- Born: Maurice, Louisiana, U.S.
- Occupation: Actress
- Years active: 2004–present

= Denise Boutte =

American actress and model

Denise Boutte is an American actress. She made her film debut starring in the 2004 horror feature Death Valley: The Revenge of Bloody Bill and in 2007 appeared in the comedy-drama Why Did I Get Married?. On television, Boutte was a regular cast member on the TBS sitcom Meet the Browns (2009–2011).

==Life and career==
Boutte was born in Maurice, Louisiana and graduated from the Louisiana State University. She later moved to Dallas, Texas and began modeling career appearing in commercials for brands including Frito-Lay, Pampers, Fossil and Mary Kay Cosmetics. The same time she made her feature film debut starring in the zombie-horror film Death Valley: The Revenge of Bloody Bill produced by The Asylum. She later starred in the horror film Way of the Vampire (2005) also produced by The Asylum, and the drama film Restraining Order (2006) starring Robin Givens. She made her stage debut starring as Rachel Robinson in the 2005 Fremont Theater's production of National Pastime. She appeared in episodes of the television series Noah's Arc, Cuts, Everybody Hates Chris and Girlfriends, before playing a recurring role of Danielle Calder on the NBC daytime soap opera, Days of Our Lives during the summer of 2007.

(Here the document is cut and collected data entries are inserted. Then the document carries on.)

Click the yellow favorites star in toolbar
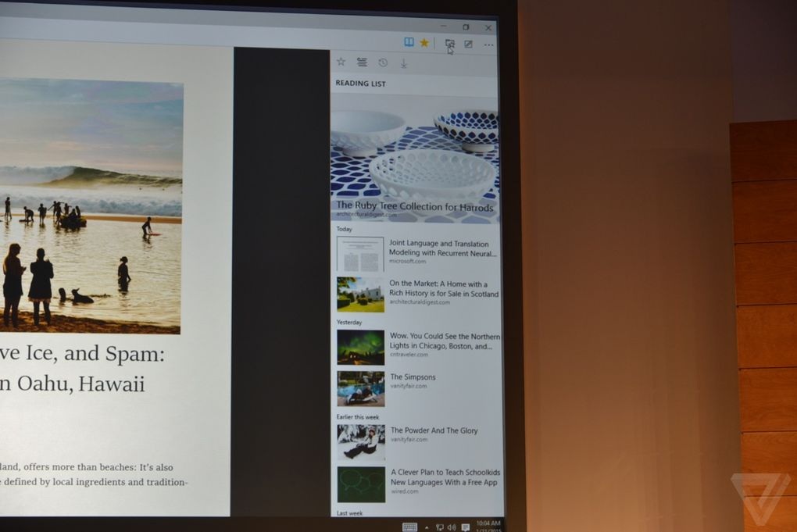This screenshot has height=532, width=797. [424, 43]
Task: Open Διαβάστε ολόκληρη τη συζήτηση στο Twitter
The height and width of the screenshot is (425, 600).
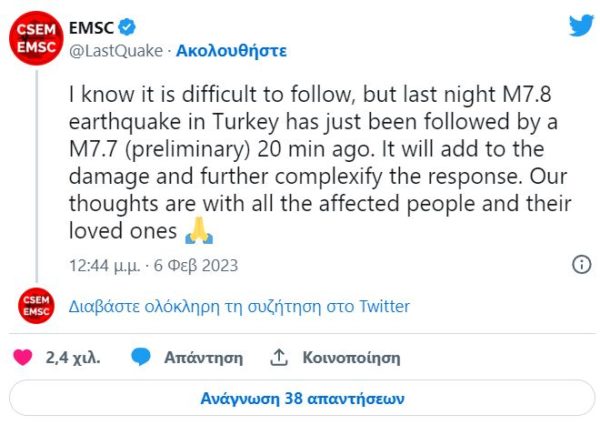Action: tap(240, 306)
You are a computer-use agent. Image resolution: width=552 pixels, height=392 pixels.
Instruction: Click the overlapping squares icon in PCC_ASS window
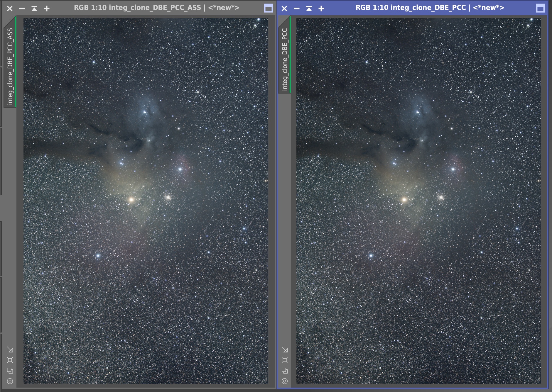tap(10, 371)
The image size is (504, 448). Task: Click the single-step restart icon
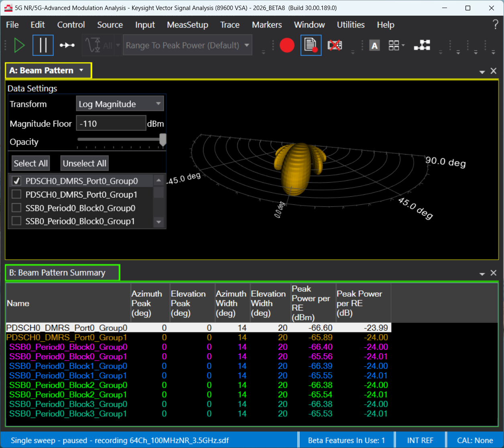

In 2007, Boutte starred in the comedy-drama film Why Did I Get Married? by Tyler Perry. She later starred in his sitcom Meet the Browns as Sasha Brown from 2009 to 2011.In 2010 she had a major role in the 2010 drama film N-Secure alongside Essence Atkins, Lamman Rucker, Tempest Bledsoe, Nephew Tommy, and more. Since then, Boutte starred in a number of television films, mostly for Lifetime, LMN, TV One and Hallmark Channel, such as Between Sisters (2013), Where's the Love? (2014), For the Love of Ruth (2015), A Rich Christmas (2021), The Missing (2022), Game of Deceit (2023) and A Mother's Intuition (2023). In 2017 she starred alongside Penny Johnson Jerald and Brian J. White in the TV One pilot Media and had recurring role during the second season of horror series Stan Against Evil. She appeared in the romantic comedy film The Bounce Back (2016), the thriller film Secrets (2017), the drama film The Choir Director (2018) and the romantic comedy Couples' Night (2018). She played the leading roles in the 2018 drama film Her Only Choice and the 2021 romantic comedy-drama film Never and Again.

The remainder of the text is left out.